Killgallon is on several boards. He says his expertise made the difference in one startup’s fundraising: “Venture capitalists asked pointed questions about security and privacy, especially data protection,” he says. Company leaders had done their homework and recruited Killgallon to the board. They got the funding.
“The money wouldn’t have come without investor confidence that the leadership teams had, at the very least, done due diligence on cybersecurity and risk. Cyber-proficient board members who are also excellent communicators can teach the rest what they need to know,” Killgallon points out.
Today, cybersecurity expertise has become as essential to boards as understanding business requirements. Kaspersky CISO Andrey Evdokimov says having both is a win-win: knowing how the business functions and how IT and security work in the context of business.
“Too often, management hasn’t identified the organization’s critical business functions – those that must remain up and running for the business to work.

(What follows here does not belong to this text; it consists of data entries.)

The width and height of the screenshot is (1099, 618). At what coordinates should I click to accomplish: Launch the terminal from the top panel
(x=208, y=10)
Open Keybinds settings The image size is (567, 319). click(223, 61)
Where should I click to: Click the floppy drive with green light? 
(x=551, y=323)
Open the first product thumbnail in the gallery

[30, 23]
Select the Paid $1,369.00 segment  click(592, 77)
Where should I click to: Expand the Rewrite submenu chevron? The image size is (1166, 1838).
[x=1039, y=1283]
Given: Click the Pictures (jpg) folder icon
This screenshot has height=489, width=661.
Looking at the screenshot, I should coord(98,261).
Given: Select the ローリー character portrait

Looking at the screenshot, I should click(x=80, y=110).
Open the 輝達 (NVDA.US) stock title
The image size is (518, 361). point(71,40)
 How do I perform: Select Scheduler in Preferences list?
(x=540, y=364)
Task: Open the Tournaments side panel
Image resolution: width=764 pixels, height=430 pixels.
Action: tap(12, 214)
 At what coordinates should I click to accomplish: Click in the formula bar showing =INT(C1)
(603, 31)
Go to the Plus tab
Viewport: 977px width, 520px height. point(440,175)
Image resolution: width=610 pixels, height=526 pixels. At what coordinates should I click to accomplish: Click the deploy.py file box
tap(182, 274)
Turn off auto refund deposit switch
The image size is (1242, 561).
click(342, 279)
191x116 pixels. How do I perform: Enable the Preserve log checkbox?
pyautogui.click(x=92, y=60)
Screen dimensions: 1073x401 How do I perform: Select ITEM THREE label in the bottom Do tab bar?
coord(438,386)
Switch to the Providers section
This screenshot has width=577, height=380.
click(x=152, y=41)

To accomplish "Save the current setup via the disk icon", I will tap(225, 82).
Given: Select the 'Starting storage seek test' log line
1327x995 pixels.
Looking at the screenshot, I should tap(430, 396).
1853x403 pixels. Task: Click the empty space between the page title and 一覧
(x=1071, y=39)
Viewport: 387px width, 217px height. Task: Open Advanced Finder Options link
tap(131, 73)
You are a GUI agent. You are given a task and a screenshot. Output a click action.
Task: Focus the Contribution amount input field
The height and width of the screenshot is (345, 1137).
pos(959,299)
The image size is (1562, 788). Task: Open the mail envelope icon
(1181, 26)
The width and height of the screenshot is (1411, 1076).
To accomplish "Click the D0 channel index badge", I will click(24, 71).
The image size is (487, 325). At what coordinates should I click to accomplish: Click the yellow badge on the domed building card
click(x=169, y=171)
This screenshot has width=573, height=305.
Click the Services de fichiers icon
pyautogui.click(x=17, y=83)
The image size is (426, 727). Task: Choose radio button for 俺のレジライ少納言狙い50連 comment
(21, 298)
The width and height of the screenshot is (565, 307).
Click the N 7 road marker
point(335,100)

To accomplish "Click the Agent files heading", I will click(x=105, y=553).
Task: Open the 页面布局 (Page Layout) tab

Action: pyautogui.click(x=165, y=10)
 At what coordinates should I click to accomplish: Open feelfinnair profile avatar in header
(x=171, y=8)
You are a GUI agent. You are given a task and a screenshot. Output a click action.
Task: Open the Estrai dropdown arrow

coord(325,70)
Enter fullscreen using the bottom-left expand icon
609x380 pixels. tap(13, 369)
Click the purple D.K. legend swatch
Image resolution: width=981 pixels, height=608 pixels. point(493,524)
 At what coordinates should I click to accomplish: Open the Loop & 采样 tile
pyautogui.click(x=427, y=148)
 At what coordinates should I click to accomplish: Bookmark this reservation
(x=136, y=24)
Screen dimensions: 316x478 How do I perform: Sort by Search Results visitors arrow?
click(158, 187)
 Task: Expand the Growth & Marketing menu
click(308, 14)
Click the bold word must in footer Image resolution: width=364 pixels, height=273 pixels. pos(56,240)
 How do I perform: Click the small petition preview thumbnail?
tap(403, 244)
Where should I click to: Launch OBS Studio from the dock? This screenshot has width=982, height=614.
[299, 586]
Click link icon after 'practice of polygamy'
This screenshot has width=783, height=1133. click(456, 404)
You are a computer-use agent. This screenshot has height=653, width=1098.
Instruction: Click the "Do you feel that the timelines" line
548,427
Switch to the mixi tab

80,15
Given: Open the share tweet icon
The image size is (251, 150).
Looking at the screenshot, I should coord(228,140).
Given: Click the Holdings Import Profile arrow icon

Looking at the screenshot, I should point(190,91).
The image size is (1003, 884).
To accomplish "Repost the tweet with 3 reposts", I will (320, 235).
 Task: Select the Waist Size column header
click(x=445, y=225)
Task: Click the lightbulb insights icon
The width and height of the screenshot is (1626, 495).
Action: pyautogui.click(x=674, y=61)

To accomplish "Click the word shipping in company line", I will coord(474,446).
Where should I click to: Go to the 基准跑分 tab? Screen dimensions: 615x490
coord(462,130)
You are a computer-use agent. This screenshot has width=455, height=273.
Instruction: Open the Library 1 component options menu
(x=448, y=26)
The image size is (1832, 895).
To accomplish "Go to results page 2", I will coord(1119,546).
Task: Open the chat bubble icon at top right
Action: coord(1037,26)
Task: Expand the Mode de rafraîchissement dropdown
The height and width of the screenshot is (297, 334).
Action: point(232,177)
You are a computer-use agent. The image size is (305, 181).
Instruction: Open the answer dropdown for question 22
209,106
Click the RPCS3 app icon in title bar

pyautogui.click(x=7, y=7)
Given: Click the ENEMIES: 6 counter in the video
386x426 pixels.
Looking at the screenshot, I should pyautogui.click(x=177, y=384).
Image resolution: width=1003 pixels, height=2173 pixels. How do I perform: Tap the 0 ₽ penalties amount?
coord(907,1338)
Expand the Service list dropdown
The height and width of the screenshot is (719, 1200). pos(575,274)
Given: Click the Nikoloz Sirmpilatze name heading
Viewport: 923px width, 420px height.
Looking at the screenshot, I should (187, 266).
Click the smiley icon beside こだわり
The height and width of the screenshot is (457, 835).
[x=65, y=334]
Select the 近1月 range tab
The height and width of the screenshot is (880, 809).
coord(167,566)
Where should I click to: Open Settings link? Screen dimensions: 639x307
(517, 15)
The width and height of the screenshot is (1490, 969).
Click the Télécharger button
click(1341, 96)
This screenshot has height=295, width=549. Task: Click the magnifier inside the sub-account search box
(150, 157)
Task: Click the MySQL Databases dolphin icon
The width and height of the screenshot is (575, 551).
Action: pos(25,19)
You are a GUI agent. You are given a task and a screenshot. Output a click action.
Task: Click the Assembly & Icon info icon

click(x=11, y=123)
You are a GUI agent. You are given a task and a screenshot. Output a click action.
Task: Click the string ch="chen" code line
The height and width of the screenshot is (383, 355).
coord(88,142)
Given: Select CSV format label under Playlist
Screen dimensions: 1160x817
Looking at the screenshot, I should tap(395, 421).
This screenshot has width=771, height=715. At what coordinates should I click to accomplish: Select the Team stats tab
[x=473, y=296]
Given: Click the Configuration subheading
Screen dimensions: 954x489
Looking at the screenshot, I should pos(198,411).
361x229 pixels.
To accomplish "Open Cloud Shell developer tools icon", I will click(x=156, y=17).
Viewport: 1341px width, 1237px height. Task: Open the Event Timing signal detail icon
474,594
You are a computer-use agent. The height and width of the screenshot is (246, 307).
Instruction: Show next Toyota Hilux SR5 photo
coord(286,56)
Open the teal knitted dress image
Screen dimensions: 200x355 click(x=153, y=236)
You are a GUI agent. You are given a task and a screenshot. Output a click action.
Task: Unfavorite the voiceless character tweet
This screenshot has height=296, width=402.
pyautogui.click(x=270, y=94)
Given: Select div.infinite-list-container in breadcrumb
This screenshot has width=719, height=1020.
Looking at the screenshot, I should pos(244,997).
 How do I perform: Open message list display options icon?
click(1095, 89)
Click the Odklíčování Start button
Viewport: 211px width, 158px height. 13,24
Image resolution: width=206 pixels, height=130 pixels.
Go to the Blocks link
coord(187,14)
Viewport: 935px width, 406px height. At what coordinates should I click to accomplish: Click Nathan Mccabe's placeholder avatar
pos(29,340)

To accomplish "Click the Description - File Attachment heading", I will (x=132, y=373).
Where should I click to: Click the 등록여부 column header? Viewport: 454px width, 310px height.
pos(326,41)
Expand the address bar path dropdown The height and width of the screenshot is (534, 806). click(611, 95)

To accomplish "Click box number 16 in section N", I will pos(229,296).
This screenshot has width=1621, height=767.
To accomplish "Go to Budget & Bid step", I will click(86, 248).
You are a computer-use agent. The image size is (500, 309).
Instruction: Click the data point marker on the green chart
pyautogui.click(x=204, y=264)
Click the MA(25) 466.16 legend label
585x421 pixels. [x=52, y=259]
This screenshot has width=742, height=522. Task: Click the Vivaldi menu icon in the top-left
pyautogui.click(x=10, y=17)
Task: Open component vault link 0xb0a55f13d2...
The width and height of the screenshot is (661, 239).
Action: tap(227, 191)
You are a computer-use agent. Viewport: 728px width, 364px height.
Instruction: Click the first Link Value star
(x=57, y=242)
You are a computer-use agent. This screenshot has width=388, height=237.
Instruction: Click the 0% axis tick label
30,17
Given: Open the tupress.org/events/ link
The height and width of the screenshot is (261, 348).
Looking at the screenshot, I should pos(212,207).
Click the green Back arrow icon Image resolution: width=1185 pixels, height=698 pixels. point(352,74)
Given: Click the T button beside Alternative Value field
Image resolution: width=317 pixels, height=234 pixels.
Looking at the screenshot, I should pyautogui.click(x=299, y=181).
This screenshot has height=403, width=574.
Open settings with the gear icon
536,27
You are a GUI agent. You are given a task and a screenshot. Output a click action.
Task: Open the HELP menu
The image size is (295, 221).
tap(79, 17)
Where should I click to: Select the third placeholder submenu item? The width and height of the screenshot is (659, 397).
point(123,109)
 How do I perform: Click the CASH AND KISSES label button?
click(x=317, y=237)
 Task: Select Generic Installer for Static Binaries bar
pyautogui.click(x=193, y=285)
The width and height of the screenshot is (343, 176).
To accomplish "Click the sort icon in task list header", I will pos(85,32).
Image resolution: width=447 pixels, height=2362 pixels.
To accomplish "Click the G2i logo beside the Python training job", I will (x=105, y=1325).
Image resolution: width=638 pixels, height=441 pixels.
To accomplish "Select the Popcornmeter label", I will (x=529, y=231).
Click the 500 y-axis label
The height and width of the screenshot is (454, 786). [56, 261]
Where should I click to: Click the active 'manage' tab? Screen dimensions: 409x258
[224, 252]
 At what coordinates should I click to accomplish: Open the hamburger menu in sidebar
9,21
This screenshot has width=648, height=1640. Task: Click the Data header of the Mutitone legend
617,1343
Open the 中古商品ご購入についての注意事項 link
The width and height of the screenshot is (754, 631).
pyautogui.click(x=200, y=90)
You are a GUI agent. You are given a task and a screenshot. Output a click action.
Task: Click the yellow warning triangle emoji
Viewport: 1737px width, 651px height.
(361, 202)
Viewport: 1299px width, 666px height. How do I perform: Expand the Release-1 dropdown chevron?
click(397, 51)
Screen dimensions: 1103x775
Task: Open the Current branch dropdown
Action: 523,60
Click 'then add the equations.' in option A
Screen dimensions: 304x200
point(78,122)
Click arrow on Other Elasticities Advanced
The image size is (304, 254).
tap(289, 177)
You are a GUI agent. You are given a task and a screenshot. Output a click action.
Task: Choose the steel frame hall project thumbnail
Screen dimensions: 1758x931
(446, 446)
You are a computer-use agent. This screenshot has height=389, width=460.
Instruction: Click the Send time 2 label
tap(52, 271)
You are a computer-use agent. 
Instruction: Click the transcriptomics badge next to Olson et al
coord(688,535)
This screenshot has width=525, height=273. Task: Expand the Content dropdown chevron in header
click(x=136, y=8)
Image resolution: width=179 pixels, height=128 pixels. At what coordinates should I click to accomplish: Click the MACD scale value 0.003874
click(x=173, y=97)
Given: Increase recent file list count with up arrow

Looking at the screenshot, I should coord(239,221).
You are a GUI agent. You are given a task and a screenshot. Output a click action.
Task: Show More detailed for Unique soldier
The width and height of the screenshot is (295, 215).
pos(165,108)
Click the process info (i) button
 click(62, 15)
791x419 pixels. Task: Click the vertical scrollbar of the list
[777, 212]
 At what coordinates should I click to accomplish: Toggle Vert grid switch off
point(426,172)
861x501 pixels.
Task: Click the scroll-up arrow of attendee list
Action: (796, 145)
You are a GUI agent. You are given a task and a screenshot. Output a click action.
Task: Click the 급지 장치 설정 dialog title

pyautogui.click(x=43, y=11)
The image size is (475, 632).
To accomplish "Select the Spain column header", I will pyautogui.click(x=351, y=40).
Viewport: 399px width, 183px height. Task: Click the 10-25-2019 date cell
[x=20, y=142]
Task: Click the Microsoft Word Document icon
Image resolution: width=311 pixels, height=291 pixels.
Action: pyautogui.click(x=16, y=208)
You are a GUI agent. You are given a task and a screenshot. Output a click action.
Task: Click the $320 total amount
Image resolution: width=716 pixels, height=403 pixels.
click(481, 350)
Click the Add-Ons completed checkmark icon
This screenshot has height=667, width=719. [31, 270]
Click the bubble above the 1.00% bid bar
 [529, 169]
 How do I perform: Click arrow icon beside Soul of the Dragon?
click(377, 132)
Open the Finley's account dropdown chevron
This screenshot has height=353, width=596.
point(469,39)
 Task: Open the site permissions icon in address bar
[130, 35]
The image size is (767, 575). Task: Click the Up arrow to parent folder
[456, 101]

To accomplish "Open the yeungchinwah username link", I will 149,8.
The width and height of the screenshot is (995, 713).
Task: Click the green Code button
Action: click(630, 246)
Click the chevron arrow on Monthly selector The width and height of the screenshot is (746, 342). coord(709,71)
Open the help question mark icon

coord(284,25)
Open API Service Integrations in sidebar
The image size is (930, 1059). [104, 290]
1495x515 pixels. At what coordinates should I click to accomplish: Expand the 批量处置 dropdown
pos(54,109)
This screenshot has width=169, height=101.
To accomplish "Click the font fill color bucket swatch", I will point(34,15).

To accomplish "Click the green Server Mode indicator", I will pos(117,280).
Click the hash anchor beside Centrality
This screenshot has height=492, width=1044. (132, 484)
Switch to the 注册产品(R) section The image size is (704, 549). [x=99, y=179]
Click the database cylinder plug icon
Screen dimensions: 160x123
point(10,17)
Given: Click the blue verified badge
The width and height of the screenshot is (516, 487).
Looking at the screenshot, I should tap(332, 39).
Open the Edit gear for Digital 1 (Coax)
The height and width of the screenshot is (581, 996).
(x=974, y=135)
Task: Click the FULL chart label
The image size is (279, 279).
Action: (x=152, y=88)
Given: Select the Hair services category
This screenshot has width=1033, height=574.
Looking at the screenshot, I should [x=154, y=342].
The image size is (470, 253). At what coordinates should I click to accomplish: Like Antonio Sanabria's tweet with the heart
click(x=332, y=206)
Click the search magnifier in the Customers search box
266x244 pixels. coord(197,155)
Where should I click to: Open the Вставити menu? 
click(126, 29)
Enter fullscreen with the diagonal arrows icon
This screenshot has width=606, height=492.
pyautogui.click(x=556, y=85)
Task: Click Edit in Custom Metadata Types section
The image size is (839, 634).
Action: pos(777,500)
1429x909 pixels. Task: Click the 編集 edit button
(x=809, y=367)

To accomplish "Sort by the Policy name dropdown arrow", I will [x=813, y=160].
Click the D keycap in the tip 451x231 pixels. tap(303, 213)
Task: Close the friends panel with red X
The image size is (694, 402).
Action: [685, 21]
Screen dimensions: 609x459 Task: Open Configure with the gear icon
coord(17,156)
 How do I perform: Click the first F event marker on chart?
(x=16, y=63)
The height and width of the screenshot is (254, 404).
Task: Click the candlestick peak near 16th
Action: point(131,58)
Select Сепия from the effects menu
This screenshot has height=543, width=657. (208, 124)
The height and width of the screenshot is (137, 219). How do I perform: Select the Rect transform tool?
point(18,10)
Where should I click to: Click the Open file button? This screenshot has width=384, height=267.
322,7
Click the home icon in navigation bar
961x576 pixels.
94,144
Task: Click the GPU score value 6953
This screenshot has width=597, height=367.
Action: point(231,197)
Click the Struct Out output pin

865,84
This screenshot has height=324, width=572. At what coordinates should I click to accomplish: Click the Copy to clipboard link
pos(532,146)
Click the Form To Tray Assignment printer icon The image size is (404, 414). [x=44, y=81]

The organization’s own CISO or cybersecurity managed service provider may not be able to put a dollar figure to the cost of a debilitating cyberattack.
“Many enterprises don’t have a resilience plan. These should set recovery time goals for key functions and map network interdependencies, making sure critical systems can be restored fast, in the right order. To govern effectively, boards must hold its cybersecurity management accountable for the answers to these questions”, Evdokimov says.
Infosecurity management is not for dummies. It’s for upper intermediates in business process management.
Chief Information Security Officer, Kaspersky
“The cybersecurity talent gap means it can be hard to recruit those in-the-know to boards,” Evdokimov acknowledges. He also points out struggling boards can always hire a cybersecurity adviser.
How boards can go from cyber-questioning to cyber-smart
New regulation will keep driving boards’ shift from cyber-questioning to cyber-smart.
Nowadays, 58 percent of countries have data protection and privacy laws. The European Union’s General Data Protection Regulation (GDPR) required strict data privacy practices in EU nations and those doing business with EU residents. The US state of California’s Consumer Privacy Act (CCPA) followed suit in 2020. All include boards in the chain of accountability.
And in the US, the Cybersecurity Disclosure Act of 2019 awaits debate in the Senate. If enacted, it would require every publicly traded company to disclose whether any board member has expertise in cybersecurity. If the board includes no such experts, the company must explain why.
Why, indeed? In a time when everything and everyone is becoming digitally connected, boards must too.
Bringing a cyber-expert (or three) to the table – or having closer connections to experienced InfoSec professionals and the board – may do much to protect your organization’s systems and your customers’ data.
When it comes to cybersecurity, a little knowledge goes a long way.
This article reflects the opinion of the author.